Background

• Survival for metastatic melanoma has improved since 2011, due to improvements in systemic therapy, including immune checkpoint inhibitors and targeted agents. However, brain metastases (MBM) remain a significant cause of morbidity and mortality in patients with metastatic melanoma.
• Recently, combined checkpoint inhibition (CTLA-4 + PD-1), and combination targeted therapy (BRAF + MEK) were both shown to have efficacy in treating brain metastases, with efficacy similar to that of treating systemic disease.^1,2 Yet there are no defined biomarkers to guide treatment for patients with resistant MBM.
• The biological underpinnings of melanoma brain metastases, as compared to other melanoma tumors (primary, non-CNS metastases) remains unclear.

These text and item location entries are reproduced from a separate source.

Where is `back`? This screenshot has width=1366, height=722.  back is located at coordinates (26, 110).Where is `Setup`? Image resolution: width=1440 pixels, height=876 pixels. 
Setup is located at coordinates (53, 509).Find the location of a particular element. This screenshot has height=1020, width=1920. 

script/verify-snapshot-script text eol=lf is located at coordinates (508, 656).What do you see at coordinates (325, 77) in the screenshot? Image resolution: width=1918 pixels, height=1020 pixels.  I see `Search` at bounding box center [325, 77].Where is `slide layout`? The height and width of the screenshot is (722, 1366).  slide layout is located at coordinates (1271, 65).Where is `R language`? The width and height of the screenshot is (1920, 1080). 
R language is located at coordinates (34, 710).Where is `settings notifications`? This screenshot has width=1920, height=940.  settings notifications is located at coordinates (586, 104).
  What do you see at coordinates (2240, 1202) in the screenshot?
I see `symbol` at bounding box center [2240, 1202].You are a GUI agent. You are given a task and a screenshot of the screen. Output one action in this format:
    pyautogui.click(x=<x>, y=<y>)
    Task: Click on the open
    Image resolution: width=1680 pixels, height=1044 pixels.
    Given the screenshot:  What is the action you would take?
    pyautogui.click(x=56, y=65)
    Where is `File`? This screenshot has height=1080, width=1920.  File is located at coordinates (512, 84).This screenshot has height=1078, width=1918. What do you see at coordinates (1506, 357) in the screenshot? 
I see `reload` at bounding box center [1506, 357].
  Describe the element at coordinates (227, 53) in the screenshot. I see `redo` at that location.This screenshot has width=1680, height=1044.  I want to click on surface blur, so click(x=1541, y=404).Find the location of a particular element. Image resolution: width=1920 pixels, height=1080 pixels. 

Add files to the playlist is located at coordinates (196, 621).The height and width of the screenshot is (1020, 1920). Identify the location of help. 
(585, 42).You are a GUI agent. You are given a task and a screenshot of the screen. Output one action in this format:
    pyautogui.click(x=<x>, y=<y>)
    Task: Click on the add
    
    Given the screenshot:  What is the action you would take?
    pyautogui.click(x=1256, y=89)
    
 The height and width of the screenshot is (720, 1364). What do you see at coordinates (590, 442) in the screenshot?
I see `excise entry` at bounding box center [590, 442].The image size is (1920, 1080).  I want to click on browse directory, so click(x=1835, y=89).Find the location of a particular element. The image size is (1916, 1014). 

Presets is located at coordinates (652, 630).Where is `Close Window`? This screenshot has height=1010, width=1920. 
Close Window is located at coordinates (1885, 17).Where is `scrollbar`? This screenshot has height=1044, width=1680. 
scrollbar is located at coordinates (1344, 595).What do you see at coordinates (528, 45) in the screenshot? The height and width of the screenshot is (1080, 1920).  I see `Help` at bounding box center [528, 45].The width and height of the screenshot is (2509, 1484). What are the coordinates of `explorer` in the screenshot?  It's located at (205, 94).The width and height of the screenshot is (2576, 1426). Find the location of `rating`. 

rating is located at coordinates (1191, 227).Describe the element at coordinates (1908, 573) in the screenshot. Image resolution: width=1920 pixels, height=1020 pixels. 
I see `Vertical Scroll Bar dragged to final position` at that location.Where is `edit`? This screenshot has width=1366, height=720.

Increasing evidence suggests a distinct evolution, with unique molecular features.3 Activation of the MAPK pathway, as well as the PI3K-AKT pathway, have been implicated in the pathogenesis of MBM.⁴
• Herein, we seek to understand the interplay between PD-L1, TMB, BRAF, and other oncogenic pathways among melanoma brain metastases (MBM), as compared against cutaneous melanoma (CM) and other non-CNS melanoma metastases (MOM).

Methods

• Tumors submiUed to Caris Life Sciences (Phoenix, AZ) for routine molecular profiling between January 2015 and January 2018 were reviewed from a deidentified database. We analyzed a total of 132 MBM, 745 CM and 1190 MOM.
• NGS was performed on genomic DNA isolated from FFPE tumor samples using the NextSeq (592-genes)/MiSeq pladorm (45-gene) (Illumina, Inc., San Diego, CA). All variants were detected with greater than 99% confidence based on allele frequency and amplicon coverage, with an average sequencing depth of coverage greater than 500 and an analytic sensitivity of 5%.
• Microsatellite instability (MSI) was examined by counting number of microsatellite loci that were altered by somatic insertion or deletion counted for each sample. The threshold to determine MSI by NGS was determined to be 46 or more loci with insertions or deletions to generate a sensitivity of > 95% and specificity of > 99%.
• Tumor mutational burden (TMB) was estimated from 592 genes (1.4 megabases [MB] sequenced per tumor) by counting all non-synonymous missense mutations found per tumor that had not been previously described as germline alterations. TMB was determined as high or low using a threshold of ≥17 mutations/Mb.
• IHC was performed on FFPE sections of glass slides. PD-L1 testing was performed using the SP142 (Ventana, Tucson, AZ) anti-PD-L1 clone as measured on tumor cells. PD-L1 positivity was evaluated using a threshold of 1+ staining intensity on ≥1% of tumor cells.
• Comparison of molecular profiles, including cancer-related genes and recurrently altered pathways, between tumor sites, and by genomic subgroup (BRAF, NRAS, KIT, NF1), Chi-square, t-tests, and Wilcoxon test were performed for comparative analyses using R (version 3.5.0).

Conclusions

• Melanoma brain metastases (MBM) demonstrate a unique molecular profile, when compared to primary cutaneous melanoma (CM) and other non-CNS melanoma metastases (MOM).
• MBM were associated with higher rates of BRAF mutations, as well as higher TMB and higher PD-L1 expression.
• Genetic alterations among genes associated with epigenetic modification were frequently seen among MBM. We noted significant alterations among PBRM1 and SETD2, which have not been previously identified in the context of MBM.
• Pathway analyses revealed higher rates of genetic alterations in the MAPK pathway, as well as SWI/SNF and chromatin remodeling pathways, among MBM.
• Our data suggests that epigenetic modification may play an important role in the biology of melanoma brain metastases, warranting further investigation.
• Ongoing studies will further analyze differences among other sites of melanoma metastases.